My favourite service, and one I think every Pages owner should download immediately, is WordService from Devon Technologies (devon-technologies.com). WordService adds all the handy text handling features available in other text editors. For example, while Pages includes standard case conversion tools, such as converting text to all caps, small caps, or title case, WordService can automatically capitalise sentences in selected text or set all text to lower case. It also cleans up text, cleaning up line endings or removing all links from a document.
Best of all, it deals with one of the banes of my working life: documents where the author has clumsily attempted to organise columns using spaces rather than tabs. WordService quickly converts these to tabs with a quick menu command. When I’m working back in Word, I miss that feature.
Other excellent text manipulation features include the ability to add a permanent date stamp to Pages. I know Pages can do this itself, but it’s all too easy to adjust its default setting so that the date updates every time you open the document. This service adds a simple text stamp that doesn’t update.
What about equation editors, another missing Pages feature? There are services available for this too, such as LaTeXiT, a maths equation editor. Here, there’s a bit of a caveat: you’ll need to install LaTeX (available from www.latex-project.org), a typesetting application, and have an understanding of the language it uses, to benefit from it. But even here a solution is at hand, even if it doesn’t technically rely on services. You can use Grapher, Mac OS X’s little-known, built-in equation editor to create the equation, and once you’ve entered the formula, right-click it to copy it as a PDF, Tiff or even as text to Pages.
You don’t need to rely on others to add your own features to Pages. A Snow Leopard benefit is the way you can build your own services using Automator.
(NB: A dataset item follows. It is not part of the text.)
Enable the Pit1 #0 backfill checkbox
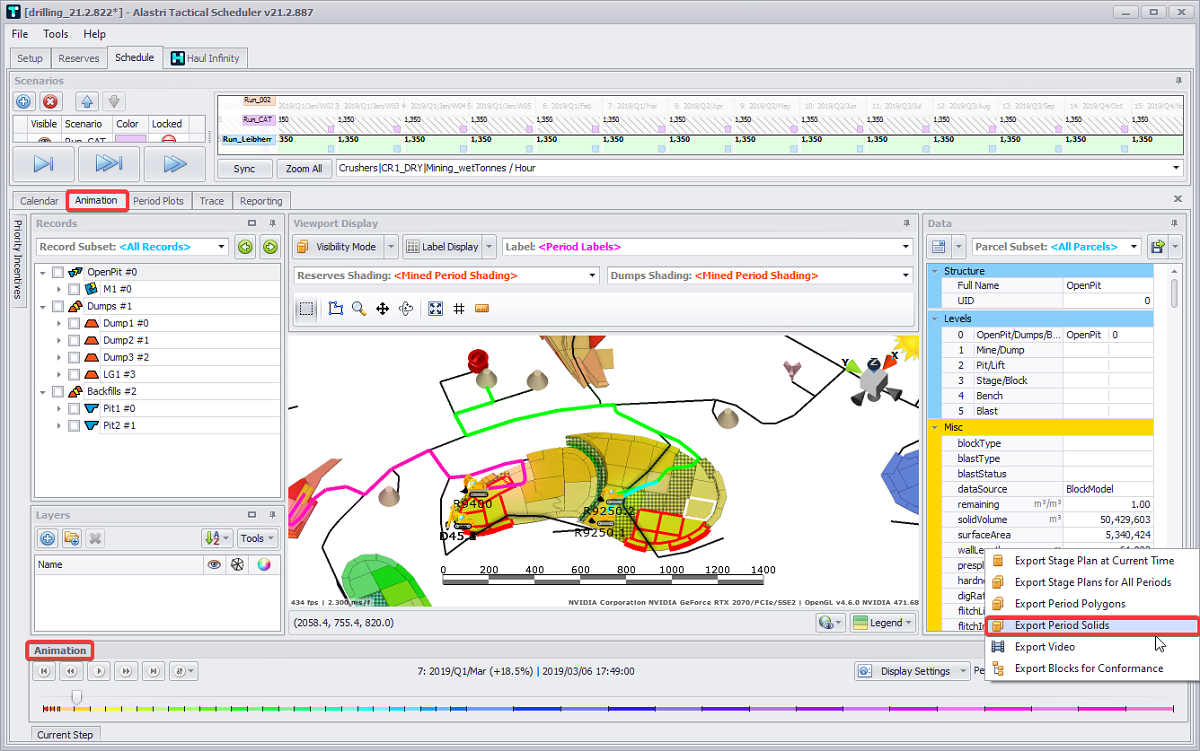 coord(74,408)
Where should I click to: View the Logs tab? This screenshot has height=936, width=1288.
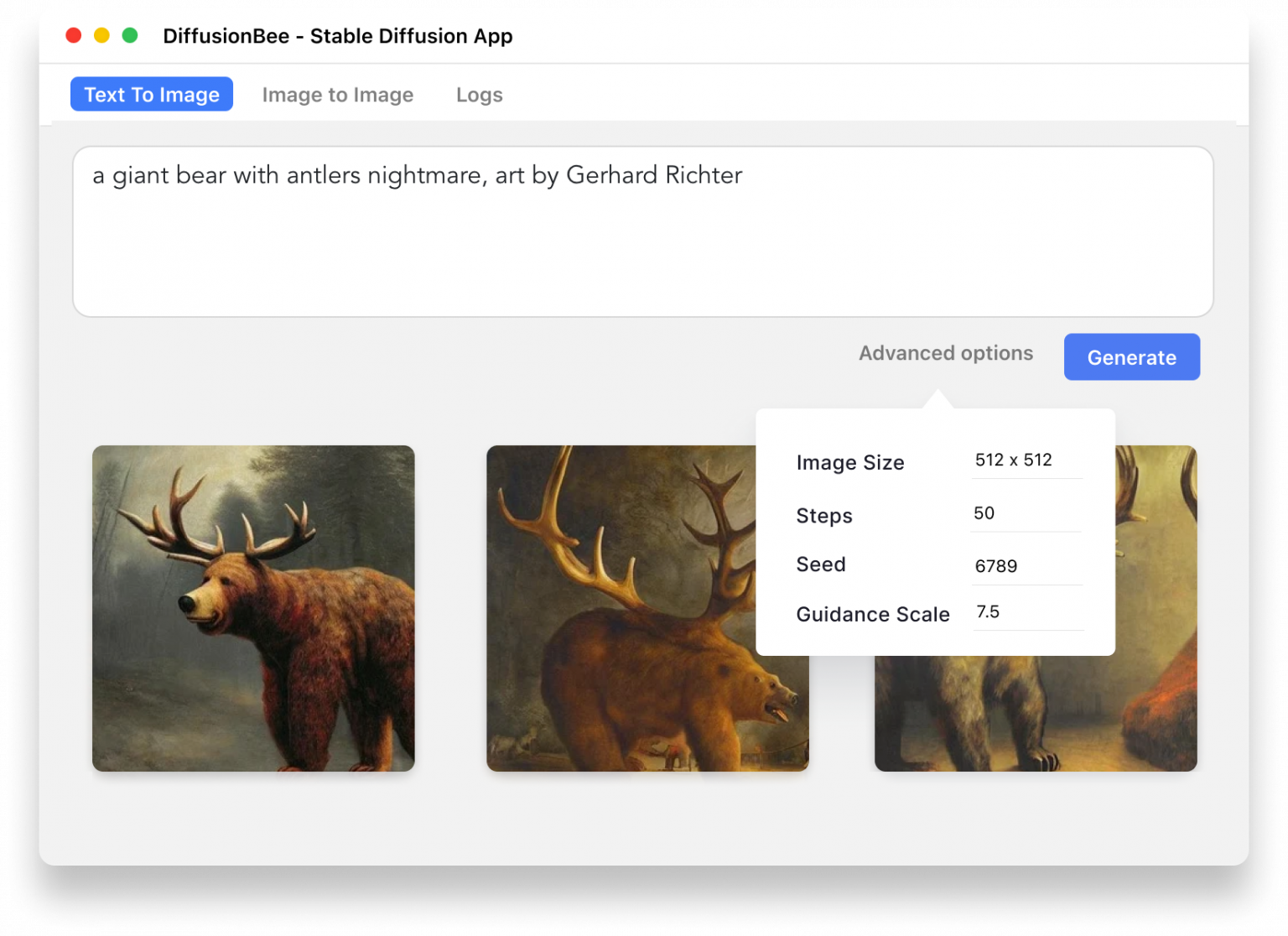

You create a ‘Service’ workflow, which accepts text or files from the active application, and drag various actions to create the workflow or simply record your own actions in real-time. It’s strikingly easy to use. Within a few minutes, I’d created a workflow that appended selected text to a text document: much quicker than cutting and pasting from discrete areas of the source document.
While I’ve talked about the importance of services to Pages, the beauty of this Mac OS X feature is that it’s available across all iWork applications – and in fact to all Cocoa-based programs. But when comparing Pages to Word 2008, one of the most pronounced ticks in Pages’ column is that Word doesn’t understand services, and can’t use them.
After showing people the benefits of services, it’s difficult to convince them of their value. The real problem lies in remembering to access the menu option in everyday work. While the service menu is always in a consistent place – under the application menu – it’s often difficult to remember the availability of a service if its kept away from similar functions in other menus.
What saves the day is the ability to attach a keyboard shortcut to any service to trigger it. You can set this up in the Keyboard preferences pane. Under its Keyboard Shortcuts tab, select Services from the left-hand pane. Under the right pane, click the ‘+’ button and in the resulting window, select Pages from the drop-down applications list. If your setup is like mine and Pages lives inside its own iWork folder, you’ll need to select ‘Other…’ from the bottom of this list and navigate to the Pages application within this folder. Enter the exact name of the service and a keyboard shortcut to assign to it, which you can then use within the program.